Adoption in America, 1981
Title | Adoption in America, 1981 PDF eBook |
Author | United States. Congress. Senate. Committee on Labor and Human Resources. Subcommittee on Aging, Family, and Human Services |
Publisher | |
Pages | 140 |
Release | 1981 |
Genre | Adoption |
ISBN |
Adoption in America
Title | Adoption in America PDF eBook |
Author | E. Wayne Carp |
Publisher | University of Michigan Press |
Pages | 264 |
Release | 2009-12-14 |
Genre | Family & Relationships |
ISBN | 0472024639 |
"Includes research on adoption documents rarely open to historians . . . an important addition to the literature on adoption." ---Choice "Sheds new light on the roots of this complex and fascinating institution." ---Library Journal "Well-written and accessible . . . showcases the wide-ranging scholarship underway on the history of adoption." ---Adoptive Families "[T]his volume is a significant contribution to the literature and can serve as a catalyst for further research." ---Social Service Review Adoption affects an estimated 60 percent of Americans, but despite its pervasiveness, this social institution has been little examined and poorly understood. Adoption in America gathers essays on the history of adoptions and orphanages in the United States. Offering provocative interpretations of a variety of issues, including antebellum adoption and orphanages; changing conceptions of adoption in late-nineteenth-century novels; Progressive Era reform and adoptive mothers; the politics of "matching" adoptive parents with children; the radical effect of World War II on adoption practices; religion and the reform of adoption; and the construction of birth mother and adoptee identities, the essays in Adoption in America will be debated for many years to come.
Adoption Beyond Borders
Title | Adoption Beyond Borders PDF eBook |
Author | Rebecca Jean Compton |
Publisher | Oxford University Press |
Pages | 249 |
Release | 2016 |
Genre | Family & Relationships |
ISBN | 0190247797 |
This book provides a ringing endorsement of international adoption based on comprehensive evidence from social and biological sciences paired with the author's first-hand experience visiting a Kazakhstani orphanage for nearly a year. A balanced account of the evidence supports international adoption as a viable means of promoting child welfare.

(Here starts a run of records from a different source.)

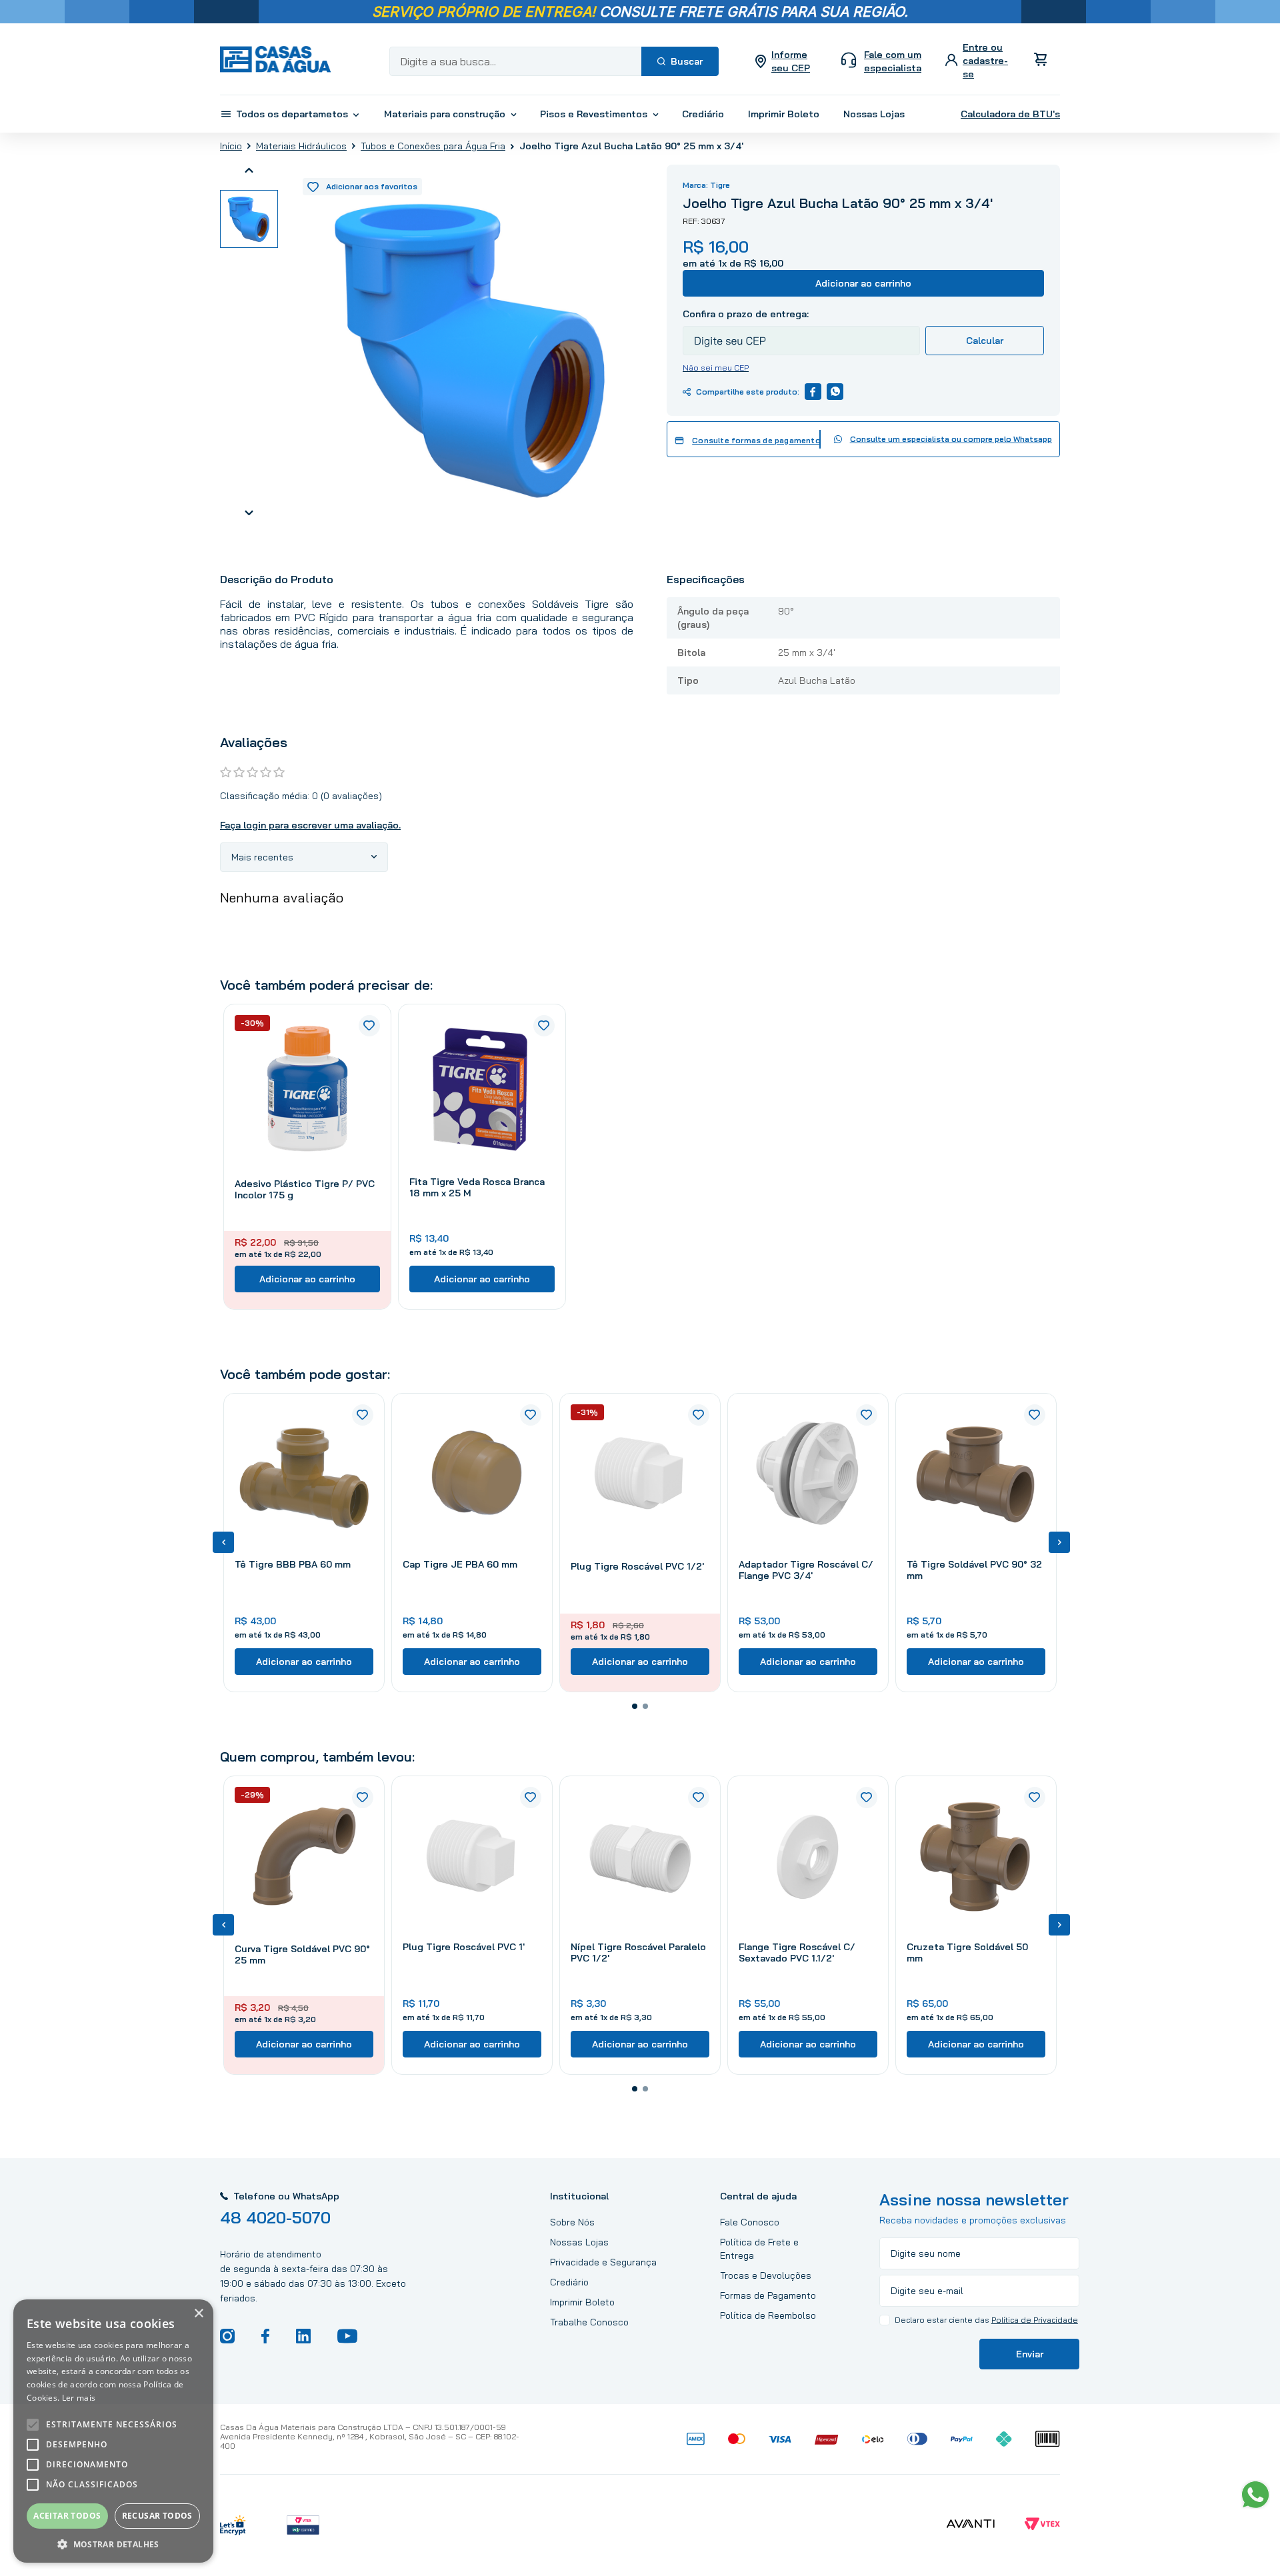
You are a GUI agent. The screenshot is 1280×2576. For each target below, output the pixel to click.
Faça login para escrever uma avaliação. (310, 825)
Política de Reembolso (768, 2315)
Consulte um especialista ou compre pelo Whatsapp (951, 439)
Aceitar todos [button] (67, 2515)
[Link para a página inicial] (231, 146)
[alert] (113, 2431)
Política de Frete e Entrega (759, 2248)
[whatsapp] (835, 391)
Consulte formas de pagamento (756, 440)
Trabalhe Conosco (589, 2322)
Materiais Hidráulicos (301, 146)
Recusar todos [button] (157, 2515)
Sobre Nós (572, 2222)
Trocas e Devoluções (765, 2275)
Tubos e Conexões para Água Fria (433, 146)
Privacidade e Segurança (603, 2262)
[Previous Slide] (223, 1542)
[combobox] (554, 61)
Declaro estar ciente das (986, 2320)
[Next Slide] (1059, 1542)
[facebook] (813, 391)
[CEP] (801, 331)
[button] (634, 1706)
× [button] (198, 2314)
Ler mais (78, 2397)
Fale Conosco (749, 2222)
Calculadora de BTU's (1010, 114)
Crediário (569, 2282)
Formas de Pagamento (768, 2295)
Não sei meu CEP (716, 368)
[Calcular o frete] (984, 340)
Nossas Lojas (579, 2242)
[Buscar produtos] (680, 61)
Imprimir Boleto (582, 2302)
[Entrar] (978, 61)
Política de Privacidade (1034, 2320)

Jean Paton and the Struggle to Reform American Adoption
Title | Jean Paton and the Struggle to Reform American Adoption PDF eBook |
Author | E. Wayne Carp |
Publisher | University of Michigan Press |
Pages | 432 |
Release | 2014 |
Genre | Biography & Autobiography |
ISBN | 0472119109 |
Adoption activist Jean Paton (1908–2002) fought tirelessly to reform American adoption, dedicating her life to overcoming American society’s prejudices against adult adoptees and women who give birth out of wedlock. From the 1950s until the time of her death, Paton wrote widely and passionately about the adoption experience, corresponded with policymakers as well as individual adoptees, promoted the psychological well-being of adoptees, and facilitated reunions between adoptees and their birth parents. She also led the struggle to re-open adoption records, creating a national movement that continues to this day. While “open adoption” is often now the rule for adoptions within the United States, for those in earlier eras, adopted in secrecy, the records remain sealed; many adoptees live (and die) without vital information that should be a birthright, and birth parents suffer a similar deprivation. At this writing, only seven of fifty states have open records. (Kansas and Alaska have never closed theirs.) E. Wayne Carp’s masterful biography of Jean Paton brings this neglected civil-rights pioneer and her accomplishments into the light. Paton’s ceaseless activity created the preconditions for the explosive emergence of the adoption reform movement in the 1970s. She founded the Life History Study Center and Orphan Voyage and was also instrumental in forming two of the movement’s most vital organizations, Concerned United Birthparents and the American Adoption Congress. Her unflagging efforts over five decades helped reverse social workers’ harmful policy and practice concerning adoption and sealed adoption records and change lawmakers’ enactment of laws prejudicial to adult adoptees and birth mothers, struggles that continue to this day. Read more about Jean Paton at http://jeanpaton.com/
Current Catalog
Title | Current Catalog PDF eBook |
Author | National Library of Medicine (U.S.) |
Publisher | |
Pages | 1174 |
Release | 1982 |
Genre | Medicine |
ISBN |
First multi-year cumulation covers six years: 1965-70.
Monthly Catalog of United States Government Publications
Title | Monthly Catalog of United States Government Publications PDF eBook |
Author | |
Publisher | |
Pages | 1040 |
Release | |
Genre | Government publications |
ISBN |
Family Matters
Title | Family Matters PDF eBook |
Author | E. Wayne Carp |
Publisher | Harvard University Press |
Pages | 342 |
Release | 1998 |
Genre | Family & Relationships |
ISBN | 9780674001862 |
Family Matters cuts through the sealed records, changing policies, and conflicting agendas that have obscured the history of adoption in America and reveals how the practice and attitudes about it have evolved from colonial days to the present.